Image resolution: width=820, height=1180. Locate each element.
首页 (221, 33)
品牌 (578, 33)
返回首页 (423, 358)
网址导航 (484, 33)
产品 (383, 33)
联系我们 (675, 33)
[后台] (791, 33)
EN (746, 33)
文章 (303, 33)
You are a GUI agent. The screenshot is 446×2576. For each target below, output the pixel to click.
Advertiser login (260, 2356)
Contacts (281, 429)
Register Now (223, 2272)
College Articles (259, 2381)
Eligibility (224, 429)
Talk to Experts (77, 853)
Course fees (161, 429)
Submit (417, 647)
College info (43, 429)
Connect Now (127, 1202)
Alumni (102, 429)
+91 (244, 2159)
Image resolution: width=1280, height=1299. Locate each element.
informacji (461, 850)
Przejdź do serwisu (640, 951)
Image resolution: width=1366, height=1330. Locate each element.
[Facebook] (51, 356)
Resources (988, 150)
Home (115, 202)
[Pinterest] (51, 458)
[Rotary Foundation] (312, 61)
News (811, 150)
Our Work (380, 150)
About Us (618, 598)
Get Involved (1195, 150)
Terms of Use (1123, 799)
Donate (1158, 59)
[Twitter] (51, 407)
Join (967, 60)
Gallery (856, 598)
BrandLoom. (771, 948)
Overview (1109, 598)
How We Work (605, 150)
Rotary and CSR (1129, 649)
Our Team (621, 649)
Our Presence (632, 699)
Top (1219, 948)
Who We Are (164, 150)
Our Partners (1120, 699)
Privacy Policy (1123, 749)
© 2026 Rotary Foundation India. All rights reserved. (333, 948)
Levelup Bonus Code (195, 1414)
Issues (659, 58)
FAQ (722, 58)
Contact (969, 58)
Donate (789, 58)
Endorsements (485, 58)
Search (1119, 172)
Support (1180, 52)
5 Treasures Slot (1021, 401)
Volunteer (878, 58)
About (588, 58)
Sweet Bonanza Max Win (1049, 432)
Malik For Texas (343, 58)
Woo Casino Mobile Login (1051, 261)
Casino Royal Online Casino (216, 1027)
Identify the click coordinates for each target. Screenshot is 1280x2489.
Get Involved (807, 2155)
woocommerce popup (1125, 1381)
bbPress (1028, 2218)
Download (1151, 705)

| Brief |
The records must be given again in full, exactly as shown.

| Answer box |
Image resolution: width=820, height=1180. Locate each element.
首页 (221, 33)
品牌 (578, 33)
返回首页 (423, 358)
网址导航 (484, 33)
产品 (383, 33)
联系我们 (675, 33)
[后台] (791, 33)
EN (746, 33)
文章 (303, 33)
You are a GUI agent. The screenshot is 446×2576. For each target below, output the pixel to click.
Advertiser login (260, 2356)
Contacts (281, 429)
Register Now (223, 2272)
College Articles (259, 2381)
Eligibility (224, 429)
Talk to Experts (77, 853)
Course fees (161, 429)
Submit (417, 647)
College info (43, 429)
Connect Now (127, 1202)
Alumni (102, 429)
+91 (244, 2159)
Image resolution: width=1280, height=1299. Locate each element.
informacji (461, 850)
Przejdź do serwisu (640, 951)
Image resolution: width=1366, height=1330. Locate each element.
[Facebook] (51, 356)
Resources (988, 150)
Home (115, 202)
[Pinterest] (51, 458)
[Rotary Foundation] (312, 61)
News (811, 150)
Our Work (380, 150)
About Us (618, 598)
Get Involved (1195, 150)
Terms of Use (1123, 799)
Donate (1158, 59)
[Twitter] (51, 407)
Join (967, 60)
Gallery (856, 598)
BrandLoom. (771, 948)
Overview (1109, 598)
How We Work (605, 150)
Rotary and CSR (1129, 649)
Our Team (621, 649)
Our Presence (632, 699)
Top (1219, 948)
Who We Are (164, 150)
Our Partners (1120, 699)
Privacy Policy (1123, 749)
© 2026 Rotary Foundation India. All rights reserved. (333, 948)
Levelup Bonus Code (195, 1414)
Issues (659, 58)
FAQ (722, 58)
Contact (969, 58)
Donate (789, 58)
Endorsements (485, 58)
Search (1119, 172)
Support (1180, 52)
5 Treasures Slot (1021, 401)
Volunteer (878, 58)
About (588, 58)
Sweet Bonanza Max Win (1049, 432)
Malik For Texas (343, 58)
Woo Casino Mobile Login (1051, 261)
Casino Royal Online Casino (216, 1027)
Identify the click coordinates for each target. Screenshot is 1280x2489.
Get Involved (807, 2155)
woocommerce popup (1125, 1381)
bbPress (1028, 2218)
Download (1151, 705)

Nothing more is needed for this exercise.